NOT STOP COST, UNIT OF LABOR

Exec32

Well-Known Member
From what I hear you must know how much it cost for your company to do one stop to determine your negotiation range. FedEx has designed a process of negotiating on a premise that the STOP is the bases of evaluation. If this is the case then why does FedEx have so many clauses and addendums in the contract that have nothing to do with the act of doing a STOP.
DETERMINING Your unit of labor is a more precise measurement of cost. This can capture all expenses in the performance of delivery. For me to compete within my industry and provide the level of service the contract demands, I will need to charge 36 dollars per unit hour of labor.

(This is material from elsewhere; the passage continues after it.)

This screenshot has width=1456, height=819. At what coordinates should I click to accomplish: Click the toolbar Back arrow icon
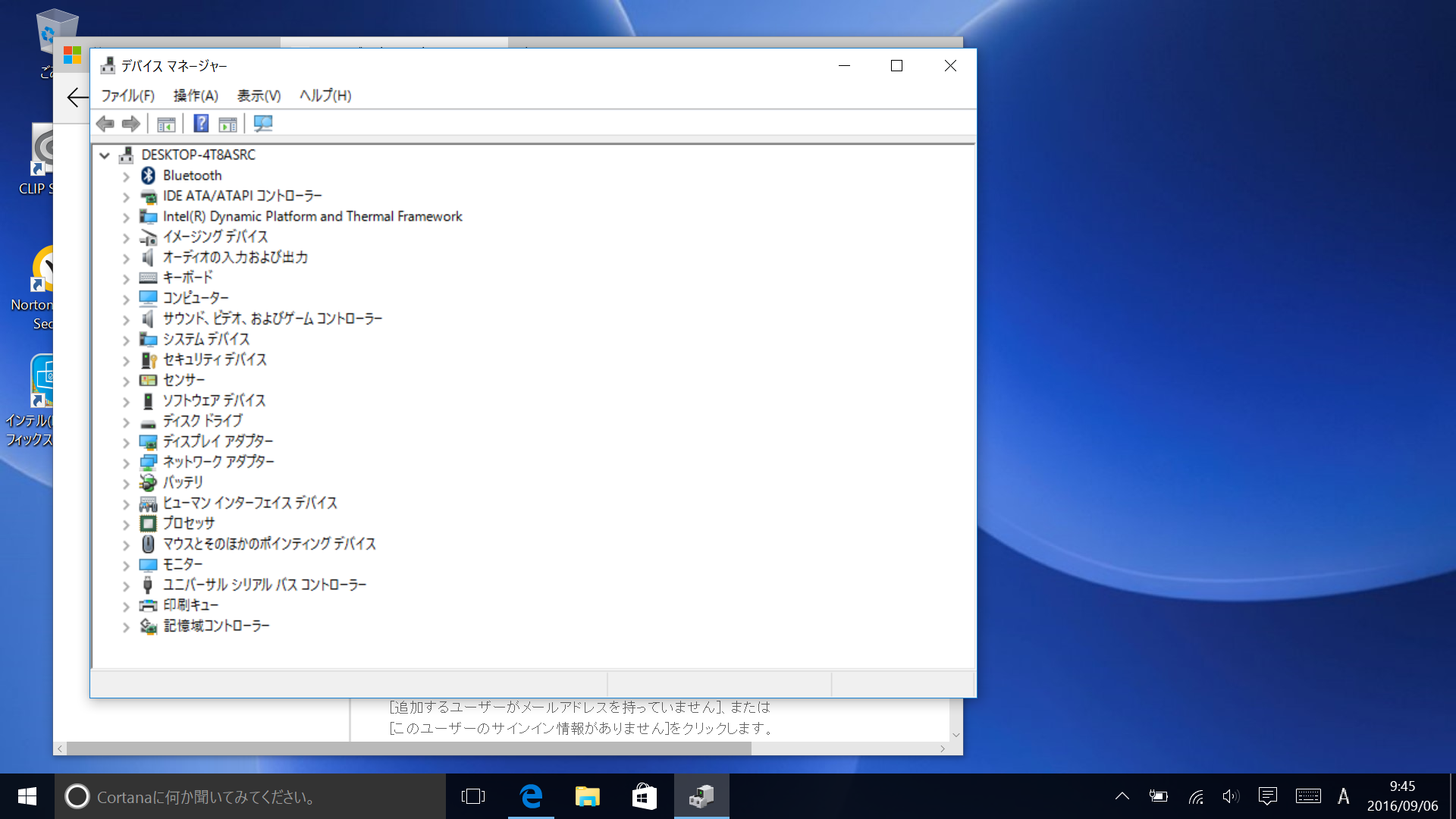point(105,124)
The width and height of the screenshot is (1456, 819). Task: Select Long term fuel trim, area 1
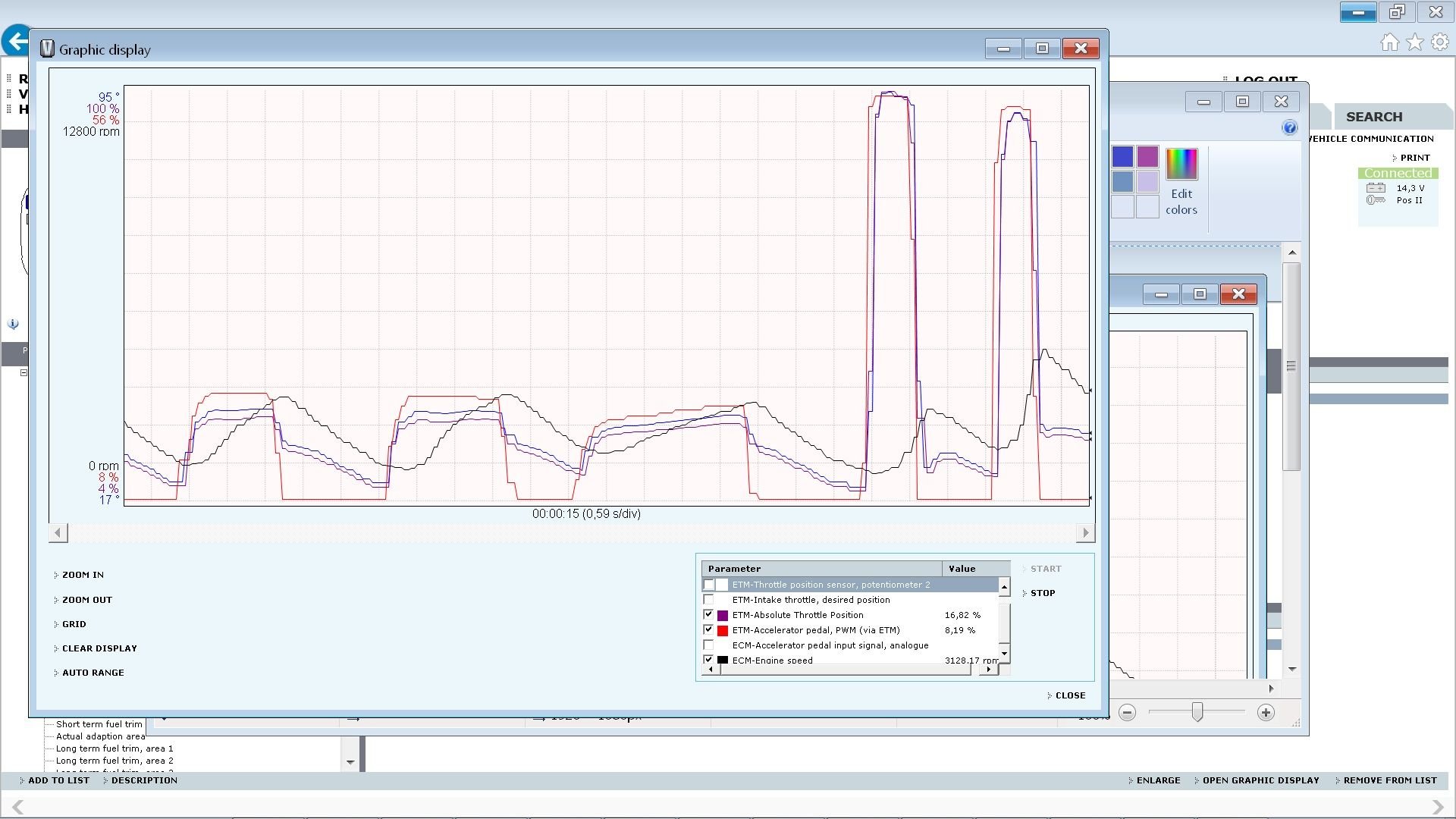tap(114, 748)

This can capture items like HR, QUALITY CONTROLL, CUSTOMER SUPPORT, RETENTION, COURIER DELIVERY, ACCOUNTING, ADMINISTRATIVE, OVERTIME, any other currently uncompensated or undervalued services. This of course is based on volume, or what FedEx likes to call scale. If you determine units of labor it will also capture growth and resource utilization.
MY POINT IS, I informed the TM, " the only thing I want from you is the right package on the right truck with the right address" and I will do the rest, thus creating a real independent relationship, however this will cost you more. The only remaining thing for me to become truly independent is to service more than just one customer, which is now just FEDEX. The viability of their model relies on this. Remove CONTROLL and pay for all services, (FedEx) be a "logistics" company only, and let me handle the delivery. GET IT!
 

UpstateNYUPSer(Ret)

Well-Known Member
I agree with everything except your last request. There is no way that FedEx will allow you to use your vehicles with their logo to deliver goods and/or services for anyone other than FedEx. You can do whatever you want with your non-FedEx branded vehicles but are severely limited as to what you can with their logo on the side of your truck.
 

bacha29

Well-Known Member
From what I hear you must know how much it cost for your company to do one stop to determine your negotiation range. FedEx has designed a process of negotiating on a premise that the STOP is the bases of evaluation. If this is the case then why does FedEx have so many clauses and addendums in the contract that have nothing to do with the act of doing a STOP.
DETERMINING Your unit of labor is a more precise measurement of cost. This can capture all expenses in the performance of delivery. For me to compete within my industry and provide the level of service the contract demands, I will need to charge 36 dollars per unit hour of labor. This can capture items like HR, QUALITY CONTROLL, CUSTOMER SUPPORT, RETENTION, COURIER DELIVERY, ACCOUNTING, ADMINISTRATIVE, OVERTIME, any other currently uncompensated or undervalued services. This of course is based on volume, or what FedEx likes to call scale. If you determine units of labor it will also capture growth and resource utilization.
MY POINT IS, I informed the TM, " the only thing I want from you is the right package on the right truck with the right address" and I will do the rest, thus creating a real independent relationship, however this will cost you more. The only remaining thing for me to become truly independent is to service more than just one customer, which is now just FEDEX. The viability of their model relies on this. Remove CONTROLL and pay for all services, (FedEx) be a "logistics" company only, and let me handle the delivery. GET IT!
Thank you for the insight. Even at 36 bucks per hour you are giving X a real bargain. Out in the rural areas where stops are thin, road quality is very poor slowing down the SPH it needs to be more like 45-50. but your calculations are a good starting point but even getting 36 out of X will be tough given how they have so heavily over valued logistics and management and have completely devalued the physical movement of the box from point A to point B. Needless to say the result going forward will find contractors sandwiched between heavy downward pressure on settlements and a shrinking pool of labor willing to try to meet steadily increasing production and precision demands for the money offered. Perhaps that might explained the increased number of investor class owned operations that are already at scale coming on the market. It would appear that more and more of them are starting to realize that this is a headache they don't need.
 

bacha29

Well-Known Member
The real equation is
(X decides your costs = your compensation)
It's not a real negotiation!
Indeed Bounty: They seem to have in place right from the outset a range of compensation that will be agreeable to them . If what you want doesn't land inside that range which doesn't appear to be a very wide one to begin with they will simply take your routes and offer them to the next guy who will do it for what they are comfortable with. It might explain the reason for the confidentiality agreement which by it's design prevented contractors from taking a unified stance against what appears to be a growing movement by X to force contractors to accept low ball offers in the future. Given all the at scale investor class owned routes going up for sale you and I may not be the only two people who have the same vision of what lies in store going forward.